Iatrogenik : Selama ekstraksi gigi molar ketiga, perpindahan iatrogenik ke dalam antrum maksilaris dapat terjadi. Bonder et al. telah melaporkan kasus mengenai adanya suatu perpindahan iatrogenik dari molar tiga kanan atas ke antrum maksilaris yang terjadi pada wanita 40-tahun selama ekstraksi gigi tersebut.

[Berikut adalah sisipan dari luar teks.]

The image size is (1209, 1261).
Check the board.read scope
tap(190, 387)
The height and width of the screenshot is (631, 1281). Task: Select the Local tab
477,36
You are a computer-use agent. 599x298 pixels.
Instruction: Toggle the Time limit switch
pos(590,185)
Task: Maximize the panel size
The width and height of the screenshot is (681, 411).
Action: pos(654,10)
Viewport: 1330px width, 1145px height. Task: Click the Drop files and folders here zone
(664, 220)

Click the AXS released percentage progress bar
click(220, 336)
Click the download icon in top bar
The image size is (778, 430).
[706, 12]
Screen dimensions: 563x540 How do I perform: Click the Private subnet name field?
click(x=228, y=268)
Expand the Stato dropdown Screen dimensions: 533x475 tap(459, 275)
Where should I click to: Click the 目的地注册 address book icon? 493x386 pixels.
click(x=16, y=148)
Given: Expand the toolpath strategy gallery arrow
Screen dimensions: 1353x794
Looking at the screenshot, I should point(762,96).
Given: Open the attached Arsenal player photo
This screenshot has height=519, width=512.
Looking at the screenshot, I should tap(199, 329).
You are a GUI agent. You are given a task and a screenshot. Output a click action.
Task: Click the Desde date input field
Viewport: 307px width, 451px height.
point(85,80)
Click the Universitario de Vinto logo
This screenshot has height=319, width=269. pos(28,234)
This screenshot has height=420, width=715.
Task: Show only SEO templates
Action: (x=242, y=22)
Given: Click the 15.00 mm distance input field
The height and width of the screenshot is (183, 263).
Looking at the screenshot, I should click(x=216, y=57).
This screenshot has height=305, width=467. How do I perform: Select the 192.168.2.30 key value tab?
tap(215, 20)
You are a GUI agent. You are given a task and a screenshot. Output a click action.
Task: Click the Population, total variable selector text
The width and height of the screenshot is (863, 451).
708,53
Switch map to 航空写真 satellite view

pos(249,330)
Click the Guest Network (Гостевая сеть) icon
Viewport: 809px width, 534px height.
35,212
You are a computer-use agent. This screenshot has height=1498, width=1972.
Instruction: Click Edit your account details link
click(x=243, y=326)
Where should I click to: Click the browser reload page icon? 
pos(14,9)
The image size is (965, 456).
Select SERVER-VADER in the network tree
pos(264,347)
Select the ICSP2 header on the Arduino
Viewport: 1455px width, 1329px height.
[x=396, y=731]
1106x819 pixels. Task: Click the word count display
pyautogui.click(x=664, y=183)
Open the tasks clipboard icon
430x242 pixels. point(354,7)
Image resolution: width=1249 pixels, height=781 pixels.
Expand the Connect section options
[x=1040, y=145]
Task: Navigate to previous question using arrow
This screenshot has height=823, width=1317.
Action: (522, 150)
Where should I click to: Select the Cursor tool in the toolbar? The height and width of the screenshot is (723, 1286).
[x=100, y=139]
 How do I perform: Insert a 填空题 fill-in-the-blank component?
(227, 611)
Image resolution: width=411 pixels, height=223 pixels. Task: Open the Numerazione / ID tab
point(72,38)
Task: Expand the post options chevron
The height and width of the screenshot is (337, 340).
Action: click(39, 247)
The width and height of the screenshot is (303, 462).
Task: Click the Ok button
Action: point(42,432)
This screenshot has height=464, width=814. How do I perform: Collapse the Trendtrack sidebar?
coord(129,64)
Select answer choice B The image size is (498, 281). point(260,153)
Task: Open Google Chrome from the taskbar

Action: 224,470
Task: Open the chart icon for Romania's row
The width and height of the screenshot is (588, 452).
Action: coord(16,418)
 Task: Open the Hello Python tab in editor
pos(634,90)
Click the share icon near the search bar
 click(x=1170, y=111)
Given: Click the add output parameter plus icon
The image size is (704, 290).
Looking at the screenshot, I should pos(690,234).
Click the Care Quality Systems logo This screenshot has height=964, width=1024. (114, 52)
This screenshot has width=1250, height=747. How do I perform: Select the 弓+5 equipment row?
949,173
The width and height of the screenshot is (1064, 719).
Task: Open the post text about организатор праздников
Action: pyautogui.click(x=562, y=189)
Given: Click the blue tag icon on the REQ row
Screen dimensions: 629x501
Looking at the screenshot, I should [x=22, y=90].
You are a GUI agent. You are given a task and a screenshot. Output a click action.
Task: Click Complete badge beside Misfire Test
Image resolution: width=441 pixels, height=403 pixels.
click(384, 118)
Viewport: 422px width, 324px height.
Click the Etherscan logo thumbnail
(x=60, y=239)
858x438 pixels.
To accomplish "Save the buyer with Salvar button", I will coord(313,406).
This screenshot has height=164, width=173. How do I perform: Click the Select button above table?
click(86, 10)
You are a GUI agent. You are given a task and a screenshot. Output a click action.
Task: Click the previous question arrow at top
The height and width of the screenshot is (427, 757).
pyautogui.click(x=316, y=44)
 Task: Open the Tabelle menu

Meskipun kasus kista dentigerous dilaporkan pada anak-anak, mereka biasanya hadir dalam dekade kedua atau ketiga kehidupan dan jarang terjadi di masa kanak-kanak. Insiden lebih tinggi pada laki-laki dari pada perempuan (M : F - 1.84 : 1).Kista dentigerous biasanya merupakan lesi tunggal. Beberapa kista bilateral telah dilaporkan pada pasien dengan sindrom seperti sindrom nevus sel basal, mucopolysaccharidosis dan displasia cleidocranial serta pada pasien non-sindromik. Kista dentigerous berlangsung lambat dan mungkin ada selama beberapa tahun tanpa diketahui. Ketika sinus maksilaris terlibat, gejala biasanya menjadi lambat. Hal ini dapat menyebabkan sakit kepala, obstruksi sinus, epiphora karena obstruksi saluran nasolacrimal, sinusitis berulang, rhinorrhea purulen, elevasi lantai orbital, dan patah tulang. Lesi pada lantai orbital dapat menyebabkan diplopia dan mungkin menyebabkan kebutaan. Pada pemeriksaan radiografis, kista dentigerous muncul sebagai radiolusen unilokular dengan berbagai ukuran, dibatasi dinding sklerotik terkait dengan mahkota gigi yang belum erupsi. Jika ruang folikuler pada radiografi lebih dari 5 mm, hal ini dapat dicurigai sebagai kista odontogenik. Teknik Waters view, OPG, dan cephalogram lateral merupakan proyeksi sederhana dan murah untuk evaluasi radiografi gigi ektopik di sinus maksilaris. Meski mahal, CT dan MRI tentu memiliki keunggulan dalam radiografi konvensional. CT scan memberikan detail tulang yang baik, membantu dalam penentuan ukuran dan luasnya lesi, dan berguna untuk membedakan lesi asal antral maksila dari lesi ekstra-antral. Bonder et al menemukan bahwa CT lebih unggul untuk melihat adanya ankilosis, menentukan bedah yang

tepat (sayatan crestal atau pendekatan Caldwell-Luc), serta dalam memprediksi prognosis atau komplikasi. Diagnosa banding dari kista dentigerous meliputi unicystic ameloblastoma, adenomatoid odontogenic tumor (AOT), Kista Gorlin tahap awal / calcifying epithelial odontogenic tumor (CEOT), ameloblastic fibroma, ameloblastic fibro-odontoma, and odontogenic keratocyst. Histologi, kista dentigerous dilapisi oleh lapisan epitel skuamosa berlapis non-keratin, dengan dikelilingi dinding jaringan ikat tipis yang mengandung epitel odontogenik. Kasus ameloblastoma atau karsinoma epidermoid berkembang dari epitel lapisan kista dentigerous secara memadai didokumentasikan, sedangkan karsinoma mucoepidermoid kurang terdokumentasi dengan baik. Juga, karsinoma sel skuamosa dapat berkembang dari epitel lapisan kista dentigerous. Pengobatan standar untuk kista dentigerous adalah enukleasi dan ekstraksi gigi yang terkait melalui prosedur Caldwell-Luc. Pada kista yang besar, sebuah marsupialisasi awal untuk mengurangi adanya cacat osseus, diikuti oleh enukleasi dan ekstraksi gigi sangat dianjurkan. Kerugian utama dari marsupialisasi adalah kekambuhan. Pendekatan endoskopik untuk manajemen kista juga dijelaskan dalam literatur, yang terkait dengan tingkat operasi yang lebih rendah serta morbiditas pasca-operasi. Kesimpulan Terjadinya gigi ektopik di sinus maksilaris dan hubungannya dengan kista dentigerous merupakan fenomena yang jarang terjadi. Pada awal kehadirannya mungkin tanpa gejala dengan manifestasi klinis, struktur yang berdekatan juga dapat terpengaruh. Radiografi konvensional dapat menentukan diagnosis, dengan pencitraan yang canggih dapat berguna dalam menentukan perencanaan pengobatan.